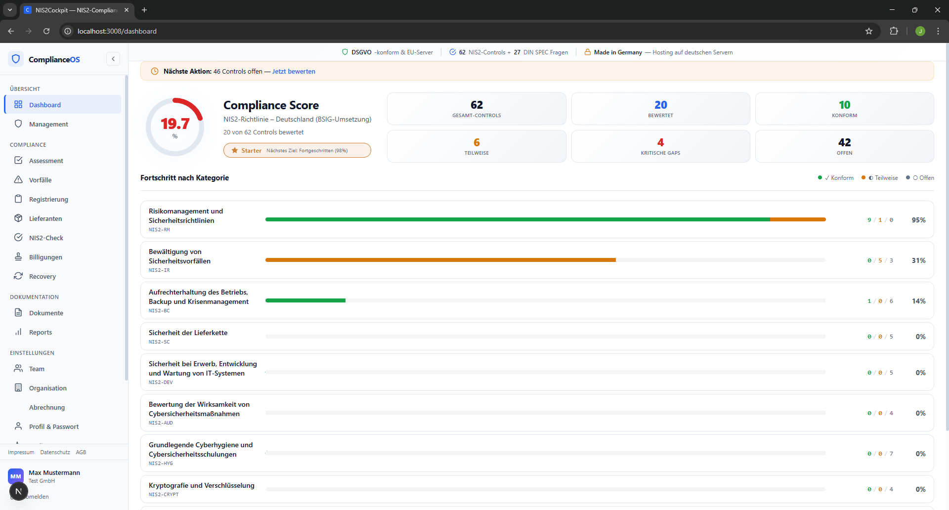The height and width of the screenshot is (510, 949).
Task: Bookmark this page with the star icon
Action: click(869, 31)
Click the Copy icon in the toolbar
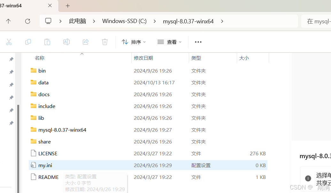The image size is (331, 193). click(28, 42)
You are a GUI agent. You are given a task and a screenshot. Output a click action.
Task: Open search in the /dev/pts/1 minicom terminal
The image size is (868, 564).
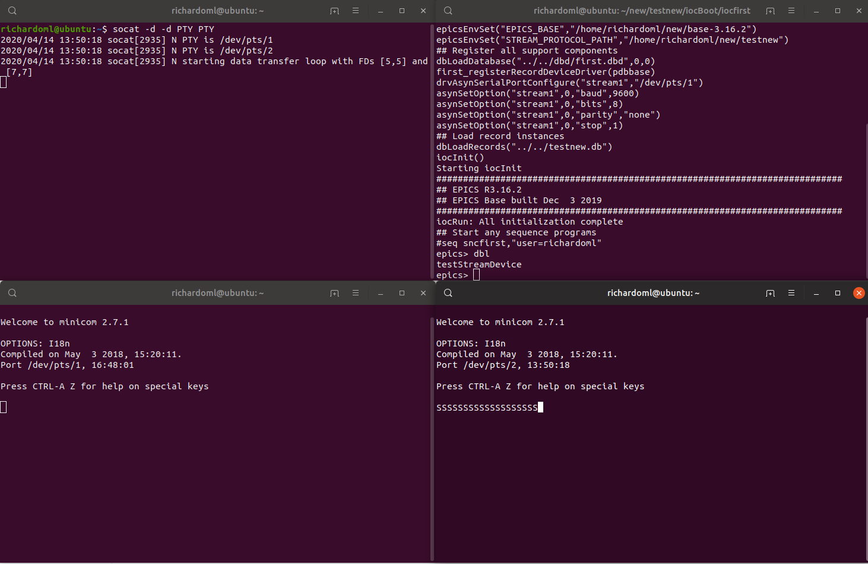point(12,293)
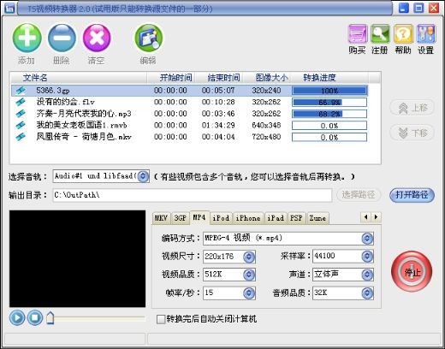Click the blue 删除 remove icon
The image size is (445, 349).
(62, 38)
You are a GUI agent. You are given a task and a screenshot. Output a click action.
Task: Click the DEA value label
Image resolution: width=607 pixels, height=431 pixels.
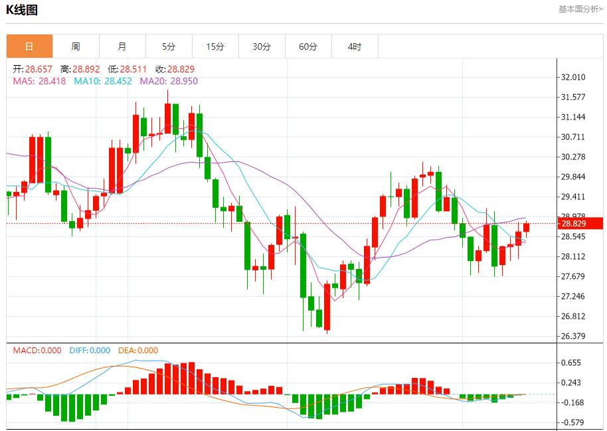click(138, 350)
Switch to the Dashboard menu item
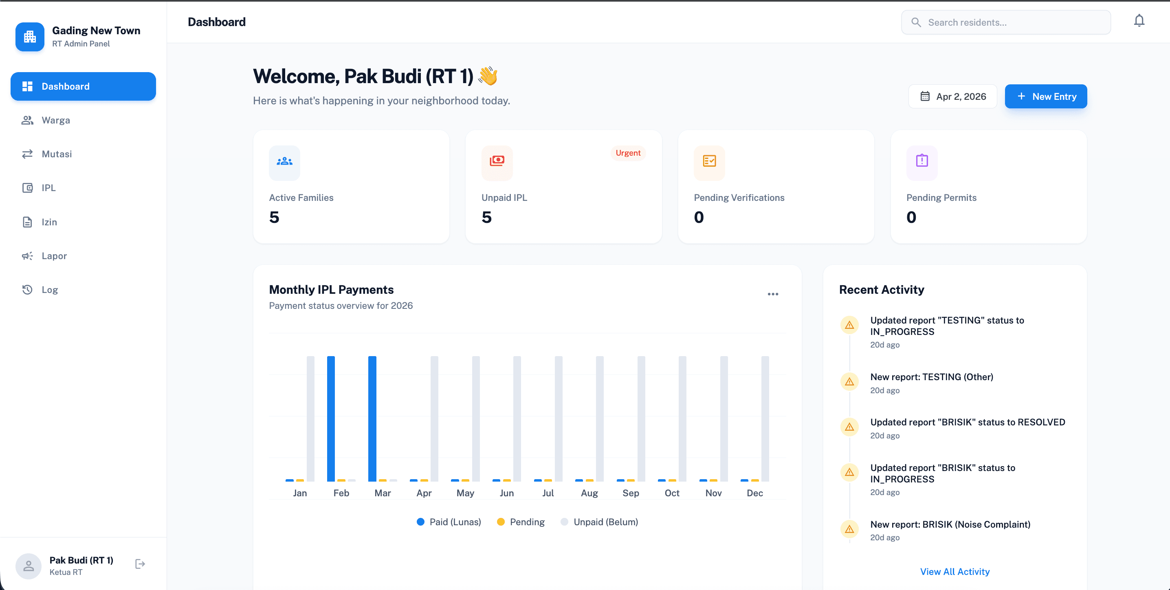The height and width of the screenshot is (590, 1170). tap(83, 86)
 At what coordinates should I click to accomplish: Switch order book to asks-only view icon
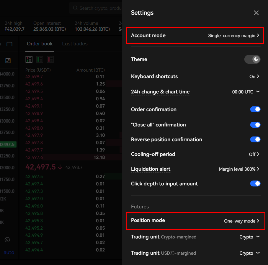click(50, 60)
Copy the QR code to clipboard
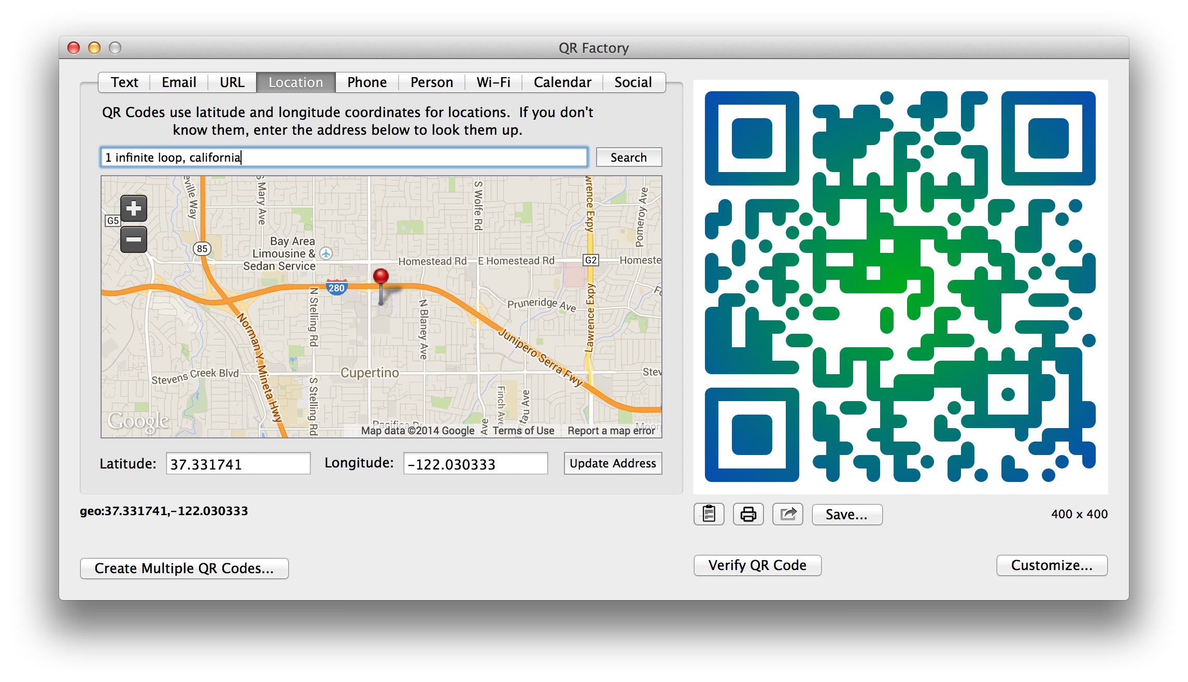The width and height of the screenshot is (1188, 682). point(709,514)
┄┄┄┄┄┄┄┄┄┄
## What is expected
Rewrite all of the records above with "GUI agent" replaced by "desktop assistant", changing nothing else, and omit the pictures from your version.

## In response
The height and width of the screenshot is (510, 949).
Task: Bookmark this page with the star icon
Action: click(869, 31)
Click the Copy icon in the toolbar
The image size is (331, 193). click(28, 42)
You are a desktop assistant. You are given a task and a screenshot. Output a click action.
Task: Open search in the /dev/pts/1 minicom terminal
The image size is (868, 564).
point(12,293)
Click the blue 删除 remove icon
The image size is (445, 349).
(62, 38)
You are a desktop assistant. You are given a task and a screenshot. Output a click action.
Task: Click the DEA value label
Image resolution: width=607 pixels, height=431 pixels.
click(138, 350)
Switch to the Dashboard menu item
The height and width of the screenshot is (590, 1170). tap(83, 86)
 At what coordinates should I click to accomplish: Switch order book to asks-only view icon
click(50, 60)
Copy the QR code to clipboard
The width and height of the screenshot is (1188, 682). point(709,514)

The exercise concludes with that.